Look for "computer" in each line of the records, and copy the lines that have it.

RECORDED DATA section start

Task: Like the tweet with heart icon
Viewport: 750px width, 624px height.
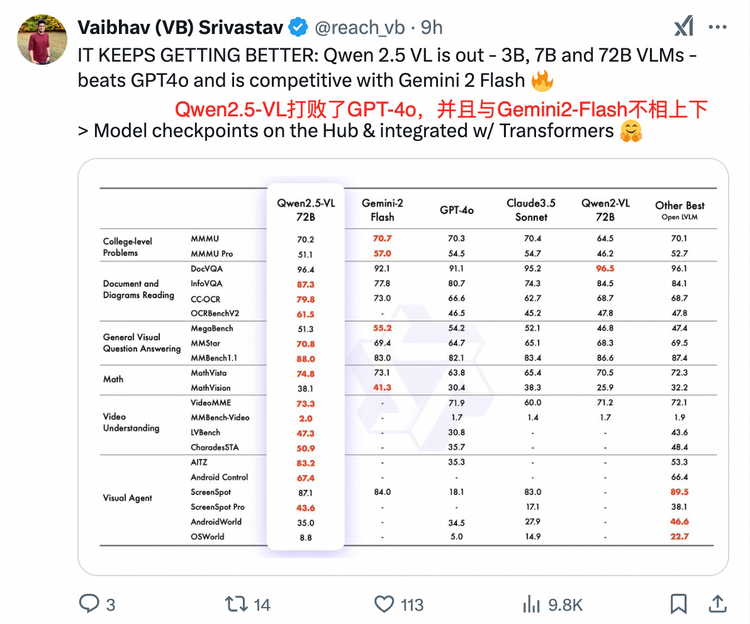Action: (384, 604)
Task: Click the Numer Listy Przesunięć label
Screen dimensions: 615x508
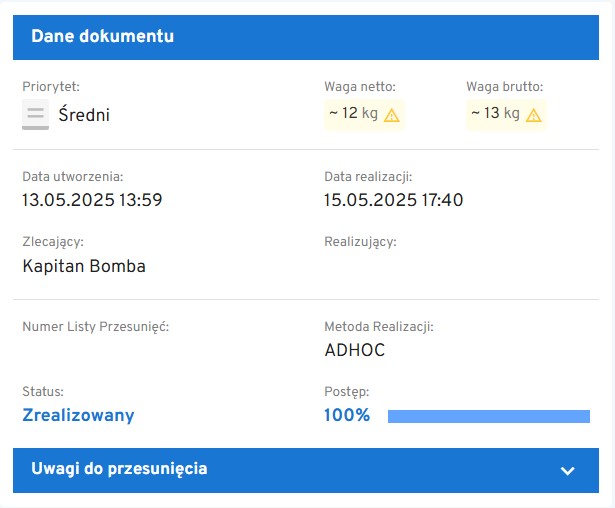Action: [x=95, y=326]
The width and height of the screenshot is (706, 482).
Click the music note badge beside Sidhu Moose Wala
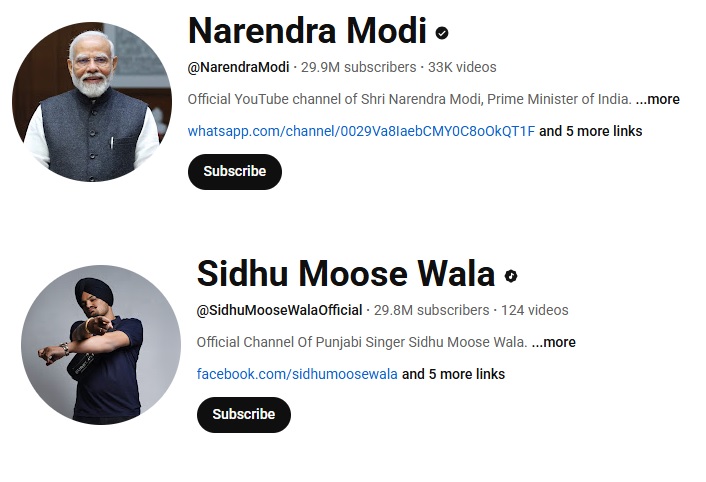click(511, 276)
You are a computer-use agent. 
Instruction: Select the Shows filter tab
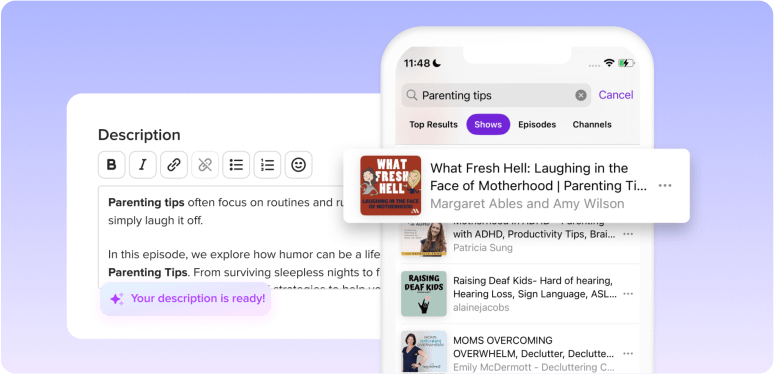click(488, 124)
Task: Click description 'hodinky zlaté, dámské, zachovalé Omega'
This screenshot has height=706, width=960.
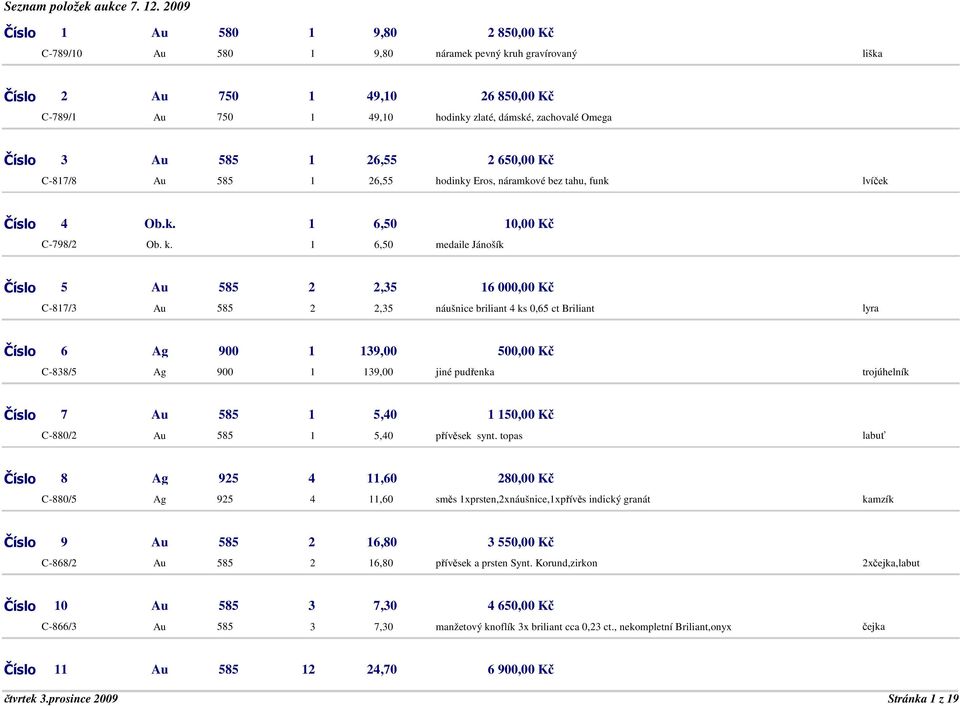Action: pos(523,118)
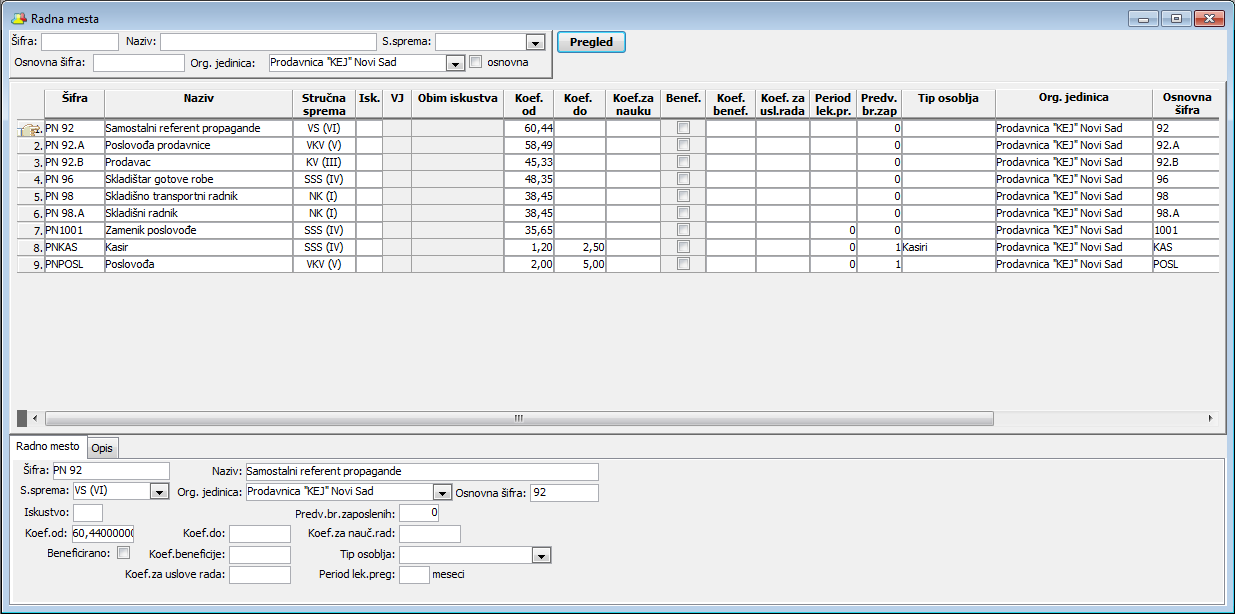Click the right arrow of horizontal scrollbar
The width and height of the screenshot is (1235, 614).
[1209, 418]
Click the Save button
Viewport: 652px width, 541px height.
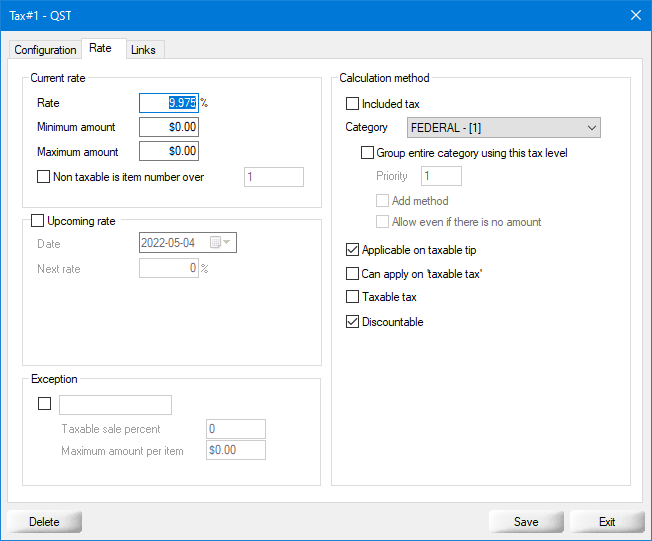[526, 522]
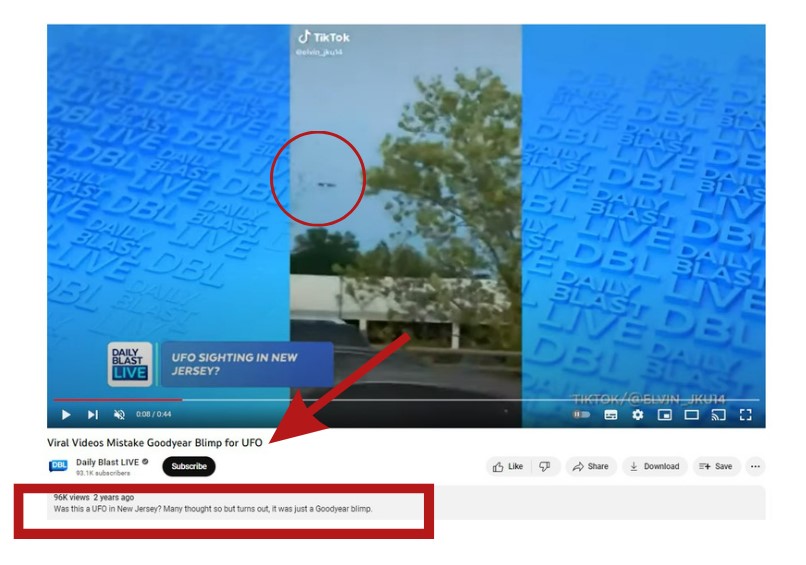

RECORDED DATA section end
RECORDED DATA section start

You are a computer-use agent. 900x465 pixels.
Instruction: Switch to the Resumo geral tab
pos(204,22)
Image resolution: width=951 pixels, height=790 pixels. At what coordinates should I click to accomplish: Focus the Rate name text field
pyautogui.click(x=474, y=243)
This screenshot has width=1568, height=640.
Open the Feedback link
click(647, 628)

RECORDED DATA section end
RECORDED DATA section start

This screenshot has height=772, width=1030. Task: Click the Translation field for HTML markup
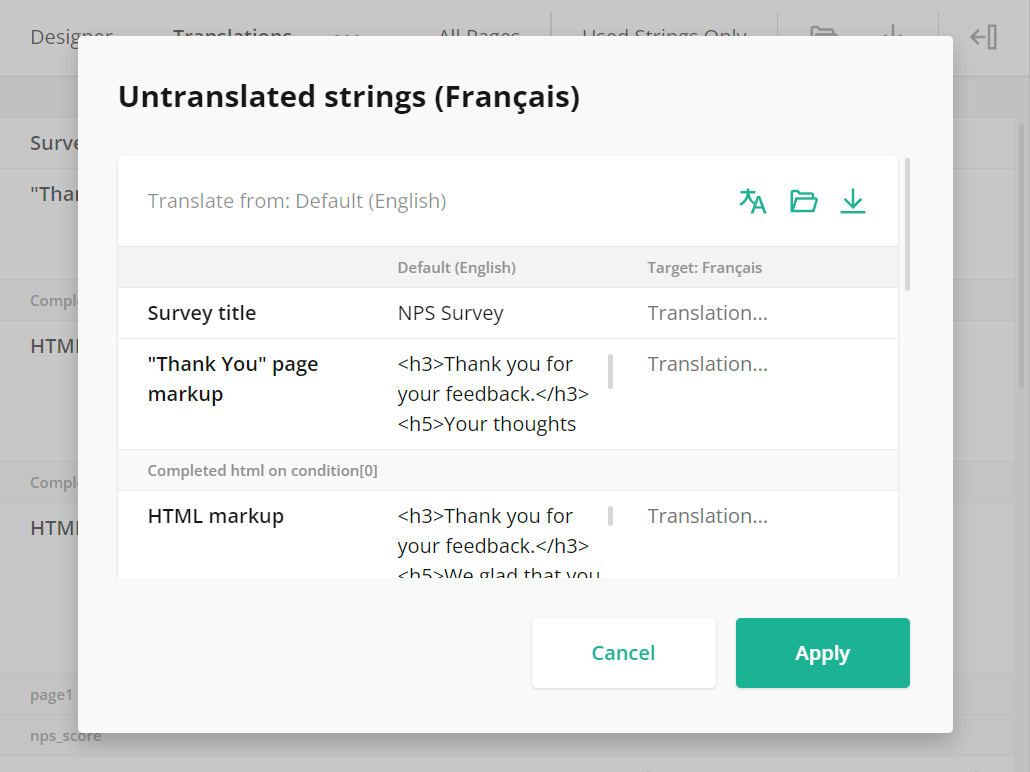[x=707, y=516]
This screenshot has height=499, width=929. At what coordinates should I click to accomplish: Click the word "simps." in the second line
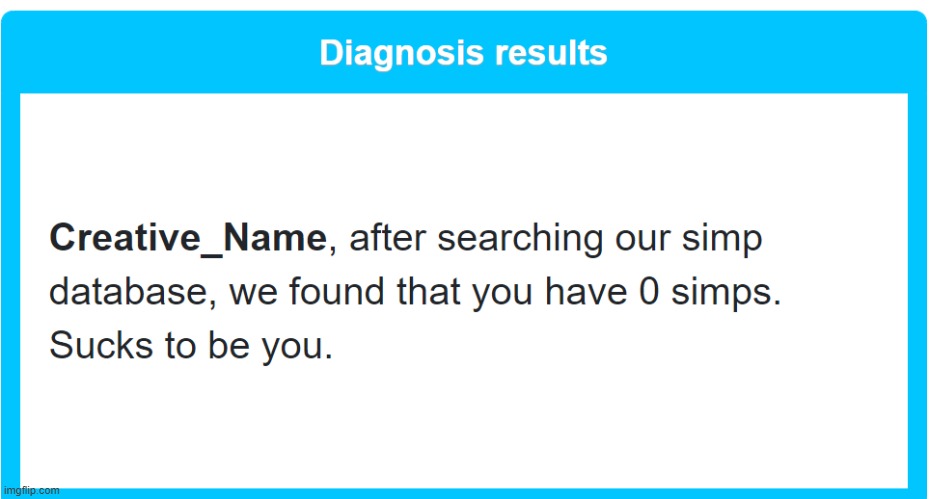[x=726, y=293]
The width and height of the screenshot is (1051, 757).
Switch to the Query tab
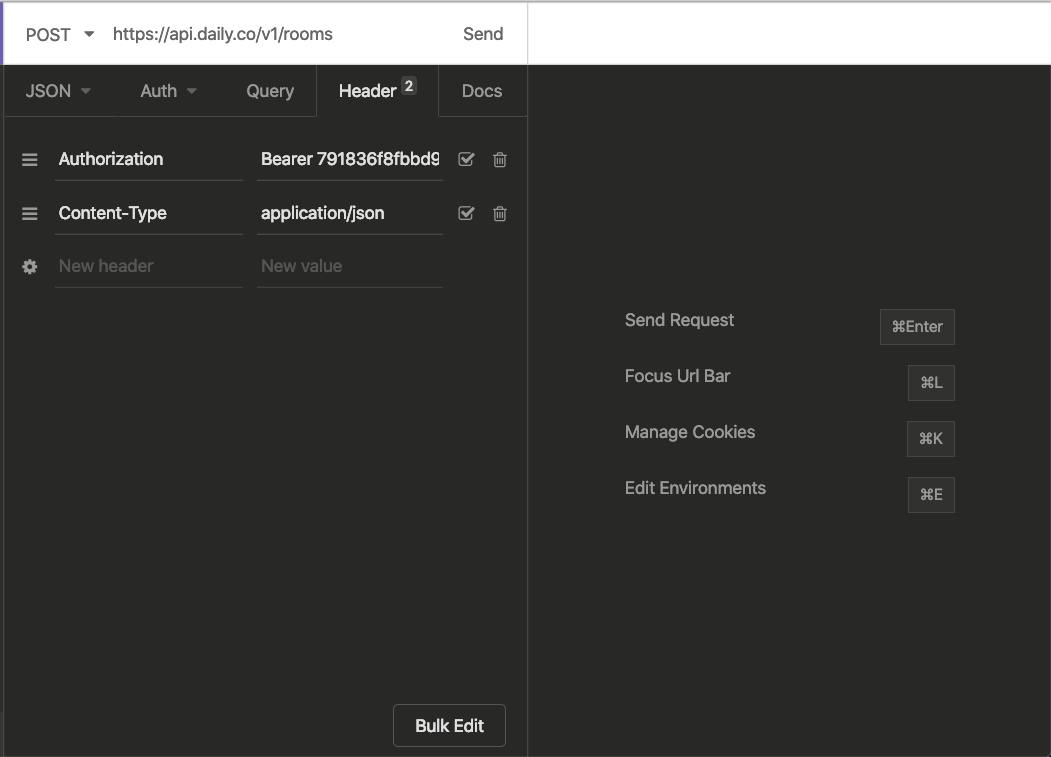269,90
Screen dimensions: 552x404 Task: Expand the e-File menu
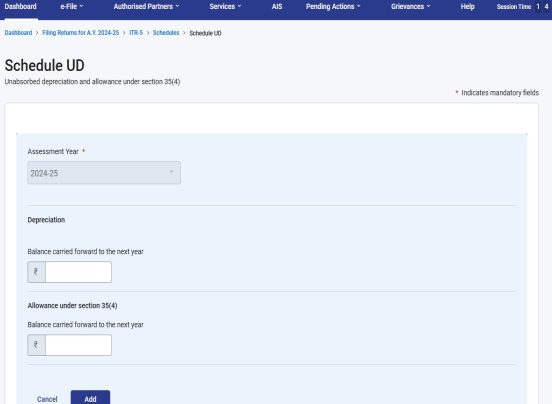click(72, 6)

RECORDED DATA section end

TASK RESULT:
You are a computer-use agent. 
You are a computer-use agent. 900x465 pixels.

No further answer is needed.